━━ Text under study

To Brittney. I hope there are no others. I’m sorry it had to be us. Mom, I’m sorry we let each other down.

Once upon a time when I was small, I believed that monsters actually looked like monsters. I thought the definition of home was the smell of my mother’s perfume. I thought the worst that could happen to a person was a broken elbow from falling off their slide. Halloween was my favourite holiday. If only I’d been taught that monsters wear costumes too. That there are worse things than broken bones.


There is a girl that haunts me. Her name is Brittney and she lived next door to me when I was six years old. She was only a baby when her family moved away so I didn’t really know her. But the time she spent as my neighbour was enough for her to be tainted with the darkness that follows me. Each time I think of her, I wish her a different neighbourhood. A new area code. She is the first tragedy I never met.


My mother and I haven’t been talking much lately. She doesn’t understand when I tell her that I’m tired. When I tell her that my insides feel heavy and hollow at the same time. She says take a nap. I do not tell her what I really mean. That I am not a doll, but the empty doll house. There are shadows and cobwebs in my attic that make it hard to sleep at night. Ghost girls play on the porch of my heart, in the living room within my stomach, on every flight of stairs between my bones.

━━━━

▶ [What this task involves] Set down the part of the Brittney passage between "To Brittney. I" and "than broken bones.", inclusive, word for word.

━━ Entries provided

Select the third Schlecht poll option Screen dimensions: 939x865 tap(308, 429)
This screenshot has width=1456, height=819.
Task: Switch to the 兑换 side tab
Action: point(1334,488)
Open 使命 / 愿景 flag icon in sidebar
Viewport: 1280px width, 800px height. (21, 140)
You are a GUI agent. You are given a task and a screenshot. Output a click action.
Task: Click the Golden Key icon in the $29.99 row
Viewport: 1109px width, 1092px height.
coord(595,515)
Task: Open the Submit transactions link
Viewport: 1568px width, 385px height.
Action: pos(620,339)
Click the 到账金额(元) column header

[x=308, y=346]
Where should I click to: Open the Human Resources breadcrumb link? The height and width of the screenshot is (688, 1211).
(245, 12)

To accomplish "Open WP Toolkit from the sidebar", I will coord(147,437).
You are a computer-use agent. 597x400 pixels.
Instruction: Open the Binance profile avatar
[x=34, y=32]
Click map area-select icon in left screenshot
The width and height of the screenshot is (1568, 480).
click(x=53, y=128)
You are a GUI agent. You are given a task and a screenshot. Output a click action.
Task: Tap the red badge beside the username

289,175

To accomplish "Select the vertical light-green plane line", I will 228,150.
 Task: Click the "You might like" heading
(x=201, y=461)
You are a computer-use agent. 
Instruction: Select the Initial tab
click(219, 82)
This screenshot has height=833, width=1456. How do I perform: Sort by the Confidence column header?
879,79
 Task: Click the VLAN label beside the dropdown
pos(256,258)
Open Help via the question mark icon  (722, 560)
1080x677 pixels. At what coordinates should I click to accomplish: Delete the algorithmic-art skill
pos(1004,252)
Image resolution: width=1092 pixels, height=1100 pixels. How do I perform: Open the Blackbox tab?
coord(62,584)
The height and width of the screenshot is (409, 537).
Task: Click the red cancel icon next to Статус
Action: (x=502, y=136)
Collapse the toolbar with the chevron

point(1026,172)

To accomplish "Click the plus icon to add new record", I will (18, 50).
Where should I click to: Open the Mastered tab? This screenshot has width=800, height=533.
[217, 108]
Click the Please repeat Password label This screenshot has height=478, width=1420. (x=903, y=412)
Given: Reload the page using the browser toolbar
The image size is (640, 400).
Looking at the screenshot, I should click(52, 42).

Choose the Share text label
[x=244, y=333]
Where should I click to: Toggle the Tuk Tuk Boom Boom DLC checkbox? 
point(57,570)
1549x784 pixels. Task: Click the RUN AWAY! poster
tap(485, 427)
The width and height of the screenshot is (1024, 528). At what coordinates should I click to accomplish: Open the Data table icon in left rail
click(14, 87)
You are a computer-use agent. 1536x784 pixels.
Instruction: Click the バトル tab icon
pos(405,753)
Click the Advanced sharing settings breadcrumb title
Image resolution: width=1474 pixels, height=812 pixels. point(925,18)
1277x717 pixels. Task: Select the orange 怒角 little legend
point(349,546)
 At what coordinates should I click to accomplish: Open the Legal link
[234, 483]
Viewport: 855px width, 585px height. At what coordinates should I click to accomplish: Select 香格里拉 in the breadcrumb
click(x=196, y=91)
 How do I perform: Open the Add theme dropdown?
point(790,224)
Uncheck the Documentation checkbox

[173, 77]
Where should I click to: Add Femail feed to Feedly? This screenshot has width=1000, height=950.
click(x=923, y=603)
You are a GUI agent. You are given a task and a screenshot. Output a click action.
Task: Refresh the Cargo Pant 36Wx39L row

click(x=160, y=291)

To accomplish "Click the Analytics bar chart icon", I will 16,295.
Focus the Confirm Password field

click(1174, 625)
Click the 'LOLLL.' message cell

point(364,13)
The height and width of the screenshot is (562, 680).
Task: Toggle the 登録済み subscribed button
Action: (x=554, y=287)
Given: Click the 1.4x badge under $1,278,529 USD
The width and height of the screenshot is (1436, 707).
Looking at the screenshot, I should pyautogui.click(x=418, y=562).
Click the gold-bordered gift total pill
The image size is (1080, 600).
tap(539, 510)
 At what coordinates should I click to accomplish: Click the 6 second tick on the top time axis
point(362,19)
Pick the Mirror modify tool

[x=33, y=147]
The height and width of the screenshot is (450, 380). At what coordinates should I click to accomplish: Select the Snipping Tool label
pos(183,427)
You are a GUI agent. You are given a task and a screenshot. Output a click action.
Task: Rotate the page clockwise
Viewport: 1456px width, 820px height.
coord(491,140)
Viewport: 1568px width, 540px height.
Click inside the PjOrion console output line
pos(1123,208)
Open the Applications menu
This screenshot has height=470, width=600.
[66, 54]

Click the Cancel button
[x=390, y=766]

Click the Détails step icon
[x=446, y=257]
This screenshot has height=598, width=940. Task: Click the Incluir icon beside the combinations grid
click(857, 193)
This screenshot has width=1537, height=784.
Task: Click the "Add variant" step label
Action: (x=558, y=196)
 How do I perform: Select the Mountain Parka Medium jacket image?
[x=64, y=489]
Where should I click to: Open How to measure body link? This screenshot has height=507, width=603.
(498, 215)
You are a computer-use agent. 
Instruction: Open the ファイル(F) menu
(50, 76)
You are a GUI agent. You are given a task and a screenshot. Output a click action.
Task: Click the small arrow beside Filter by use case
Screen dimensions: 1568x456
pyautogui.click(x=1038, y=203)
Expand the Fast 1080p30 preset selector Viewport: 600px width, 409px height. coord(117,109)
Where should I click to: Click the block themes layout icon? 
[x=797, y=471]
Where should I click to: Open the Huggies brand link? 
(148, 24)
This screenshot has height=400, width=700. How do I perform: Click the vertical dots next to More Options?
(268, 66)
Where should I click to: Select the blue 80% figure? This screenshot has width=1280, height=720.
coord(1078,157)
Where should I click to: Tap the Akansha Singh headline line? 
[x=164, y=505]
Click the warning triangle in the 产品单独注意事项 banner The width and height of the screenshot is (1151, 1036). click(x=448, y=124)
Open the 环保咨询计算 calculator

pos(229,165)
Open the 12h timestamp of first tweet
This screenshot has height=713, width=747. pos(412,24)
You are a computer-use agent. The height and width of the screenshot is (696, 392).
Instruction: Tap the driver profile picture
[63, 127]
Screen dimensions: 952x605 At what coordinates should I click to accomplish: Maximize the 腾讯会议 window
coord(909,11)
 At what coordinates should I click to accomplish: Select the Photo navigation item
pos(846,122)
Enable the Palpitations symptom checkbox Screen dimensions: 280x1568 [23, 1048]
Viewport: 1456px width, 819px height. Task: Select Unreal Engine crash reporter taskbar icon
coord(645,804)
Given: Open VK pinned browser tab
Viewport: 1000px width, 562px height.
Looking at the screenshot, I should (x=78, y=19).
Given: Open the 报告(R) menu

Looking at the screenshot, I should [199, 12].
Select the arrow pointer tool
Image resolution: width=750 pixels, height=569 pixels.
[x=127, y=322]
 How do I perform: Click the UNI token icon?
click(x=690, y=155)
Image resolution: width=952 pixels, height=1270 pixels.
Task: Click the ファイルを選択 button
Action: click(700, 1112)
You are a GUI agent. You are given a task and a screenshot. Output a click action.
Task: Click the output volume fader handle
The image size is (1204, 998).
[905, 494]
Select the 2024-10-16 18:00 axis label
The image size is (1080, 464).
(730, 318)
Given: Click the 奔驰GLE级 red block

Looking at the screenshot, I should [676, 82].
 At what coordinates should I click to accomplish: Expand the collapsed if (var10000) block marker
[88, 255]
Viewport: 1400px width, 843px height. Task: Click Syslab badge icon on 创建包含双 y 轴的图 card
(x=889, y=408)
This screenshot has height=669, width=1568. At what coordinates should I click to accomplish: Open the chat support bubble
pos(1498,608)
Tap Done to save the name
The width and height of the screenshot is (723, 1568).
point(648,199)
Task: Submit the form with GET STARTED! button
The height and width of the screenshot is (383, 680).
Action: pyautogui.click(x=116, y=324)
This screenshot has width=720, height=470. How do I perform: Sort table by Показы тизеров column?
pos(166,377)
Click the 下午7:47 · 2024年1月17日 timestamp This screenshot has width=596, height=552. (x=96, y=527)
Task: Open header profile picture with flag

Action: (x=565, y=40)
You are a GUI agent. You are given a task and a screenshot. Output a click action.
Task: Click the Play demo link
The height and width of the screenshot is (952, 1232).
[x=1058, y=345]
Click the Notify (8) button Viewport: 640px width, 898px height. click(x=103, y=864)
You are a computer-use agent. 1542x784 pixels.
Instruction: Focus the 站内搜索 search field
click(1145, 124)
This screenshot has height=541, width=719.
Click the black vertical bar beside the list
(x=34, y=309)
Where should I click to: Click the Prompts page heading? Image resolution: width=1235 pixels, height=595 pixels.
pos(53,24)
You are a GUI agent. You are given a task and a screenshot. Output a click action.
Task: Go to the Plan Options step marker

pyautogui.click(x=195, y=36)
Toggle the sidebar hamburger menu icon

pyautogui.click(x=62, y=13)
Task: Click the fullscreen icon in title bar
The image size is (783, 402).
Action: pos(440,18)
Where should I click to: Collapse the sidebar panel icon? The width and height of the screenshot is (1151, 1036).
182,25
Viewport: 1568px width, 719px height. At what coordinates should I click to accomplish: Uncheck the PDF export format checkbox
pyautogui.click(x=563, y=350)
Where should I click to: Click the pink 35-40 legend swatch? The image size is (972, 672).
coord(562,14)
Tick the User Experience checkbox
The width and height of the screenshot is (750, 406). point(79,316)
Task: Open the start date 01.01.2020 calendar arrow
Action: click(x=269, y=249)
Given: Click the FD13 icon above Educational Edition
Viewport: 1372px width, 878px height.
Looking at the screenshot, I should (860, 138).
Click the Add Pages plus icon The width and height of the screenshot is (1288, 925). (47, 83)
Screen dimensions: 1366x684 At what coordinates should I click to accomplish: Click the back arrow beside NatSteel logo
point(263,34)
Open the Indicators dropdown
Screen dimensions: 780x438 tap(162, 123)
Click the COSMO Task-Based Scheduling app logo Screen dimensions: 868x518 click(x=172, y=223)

━━━━

▶ [Response for this exercise]
To Brittney. I hope there are no others. I’m sorry it had to be us. Mom, I’m sorry we let each other down.

Once upon a time when I was small, I believed that monsters actually looked like monsters. I thought the definition of home was the smell of my mother’s perfume. I thought the worst that could happen to a person was a broken elbow from falling off their slide. Halloween was my favourite holiday. If only I’d been taught that monsters wear costumes too. That there are worse things than broken bones.